Final analysis will be done according to three different groups: (A1) adults with time between first symptoms and first dose of favipiravir (<72 h); (A2) adults with time between first symptoms and first dose of favipiravir ≤72 h; and (C) all children.
INTERCEPT is a US Food and Drug Administration approved system for ex-vivo preparation of plasma to reduce the risk of transfusion-transmitted infection during treatment of patients needing therapeutic plasma transfusion.
Interventions for which a clinical trial has been proposed during the present outbreak
| Mechanism of action | Safety | Efficacy | ||
|---|---|---|---|---|
| Amiodarone | Inhibition of viral entry | Widespread human use for more than 30 years; toxic effects are mainly reported for long-lasting use; potential acute toxic effects in case of low potassium concentrations in blood | In-vitro data show significant suppression of viral replication and infectivity at the same plasma concentration reached for clinical management of arrhythmia; | No available in-vivo evidence for efficacy; however, the drug is easy to administer (available in both intravenous and oral routes, and is thermostable); the drug is low cost and already available for large-scale use |
| ZMapp | Neutralising antibody | Data on human beings are very restricted | 100% efficacy on NHP; | Difficult to administer, potentially very expensive, and no guarantee exists that production can be scaled for wide use |
| Brincidofovir | Unclear | Tested in a clinical trial for DNA viruses; generally better tolerated than the already approved cidofovir | Unpublished data from Viral Special Pathogens Branch (USA) revealed that in-vitro activity of brincidofovir against the Ebola virus is similar to that reported against other viral diseases; no animal data; | The manufacturer has recently decided to stop experimentation in human beings |
| ECP | Neutralising antibody | Mainly transfusion related | Whole blood and ECP have been already used as empirical treatments with promising results in a small group of cases of Ebola virus disease | WHO has already developed a guidance for use of ECP; |
| QBD + XBJ | Immunomodulators | Not assessed according to stringent regulatory authority requirements; however, human use is presumed to be widespread in China; both drugs are sold online | No available data on patients with Ebola virus disease | .. |
| Favipiravir | Inhibitor of viral RNA-dependent RNA polymerase | Well tolerated in patients without Ebola virus disease; evidence from large clinical trials; the drug is approved for human use in Japan at present; preliminary data exist on patients with Ebola virus disease | Evidence from studies in vitro and in small animals for activity against Zaire ebolavirus; | Favipiravir is conveniently formulated in oral thermostable tablets, but cost might be high as it is a patented drug; Toyama Chemical announced in October, 2014, that it had 20 000 courses of treatment in stock |
| TKM-Ebola | Cleaves Ebola RNA inside the cell | Increased cytokines in safety studies on human beings; | Up to 100% efficacy in NHP | Potentially very expensive and no guarantee exists that production for wide use can be scaled |
NHP=non-human primates. ECP=Ebola convalescent plasma. QBD=Qingwenbaidu decoction (herbal product). XBJ=Xuebijing injection (herbal product). FDA=US Food and Drug Administration.

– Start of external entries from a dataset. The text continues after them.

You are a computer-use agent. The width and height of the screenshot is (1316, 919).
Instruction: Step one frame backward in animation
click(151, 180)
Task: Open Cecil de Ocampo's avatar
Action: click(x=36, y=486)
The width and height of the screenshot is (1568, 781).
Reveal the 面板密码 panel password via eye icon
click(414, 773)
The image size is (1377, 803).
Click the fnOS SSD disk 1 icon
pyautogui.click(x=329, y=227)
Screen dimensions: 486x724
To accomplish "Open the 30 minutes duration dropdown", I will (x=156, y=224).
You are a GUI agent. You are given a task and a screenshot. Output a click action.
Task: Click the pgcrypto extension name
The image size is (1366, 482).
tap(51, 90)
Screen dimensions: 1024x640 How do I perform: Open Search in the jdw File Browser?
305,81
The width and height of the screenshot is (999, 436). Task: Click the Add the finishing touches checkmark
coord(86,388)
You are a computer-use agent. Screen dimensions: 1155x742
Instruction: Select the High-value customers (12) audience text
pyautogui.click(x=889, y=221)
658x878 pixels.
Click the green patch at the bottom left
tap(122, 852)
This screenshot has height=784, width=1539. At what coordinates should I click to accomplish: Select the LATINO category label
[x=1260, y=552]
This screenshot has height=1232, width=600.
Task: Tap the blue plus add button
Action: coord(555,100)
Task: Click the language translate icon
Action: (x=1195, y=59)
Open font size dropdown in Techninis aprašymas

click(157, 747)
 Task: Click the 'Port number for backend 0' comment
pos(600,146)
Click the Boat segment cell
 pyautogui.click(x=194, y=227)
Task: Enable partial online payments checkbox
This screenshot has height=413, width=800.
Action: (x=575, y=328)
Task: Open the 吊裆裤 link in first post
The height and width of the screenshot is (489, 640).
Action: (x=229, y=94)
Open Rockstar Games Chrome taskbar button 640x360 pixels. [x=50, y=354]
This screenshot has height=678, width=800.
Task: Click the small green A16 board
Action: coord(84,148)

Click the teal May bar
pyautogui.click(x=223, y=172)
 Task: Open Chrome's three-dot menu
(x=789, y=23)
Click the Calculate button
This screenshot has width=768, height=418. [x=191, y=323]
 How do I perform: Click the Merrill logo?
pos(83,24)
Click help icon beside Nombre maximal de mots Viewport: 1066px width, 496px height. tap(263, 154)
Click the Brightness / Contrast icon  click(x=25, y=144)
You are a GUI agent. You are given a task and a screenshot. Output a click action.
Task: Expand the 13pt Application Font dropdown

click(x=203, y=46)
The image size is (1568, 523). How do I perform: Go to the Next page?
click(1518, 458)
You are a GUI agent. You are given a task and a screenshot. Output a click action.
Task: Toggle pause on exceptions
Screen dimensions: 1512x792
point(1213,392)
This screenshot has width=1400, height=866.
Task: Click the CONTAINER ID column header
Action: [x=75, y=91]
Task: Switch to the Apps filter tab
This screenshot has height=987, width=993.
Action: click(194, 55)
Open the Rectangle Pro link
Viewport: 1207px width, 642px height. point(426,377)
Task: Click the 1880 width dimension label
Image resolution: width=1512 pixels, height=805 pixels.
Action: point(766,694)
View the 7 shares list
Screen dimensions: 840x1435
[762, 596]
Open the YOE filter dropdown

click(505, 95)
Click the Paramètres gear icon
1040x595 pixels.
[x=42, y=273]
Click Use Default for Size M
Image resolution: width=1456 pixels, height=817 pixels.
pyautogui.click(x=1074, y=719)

Figure 2Trial simulation to estimate probability of early stopping
(A) Early stopping estimate at the first interim analysis (overall sample size=70). (B) Early stopping estimate at the second interim analysis (overall sample size=140). *Punctual estimate for early stopping if reported mortality in control group is equal to 10% (ie, extraordinary unexpected efficacy). †Punctual estimate for early stopping if reported mortality is equal to the a priori assumptions.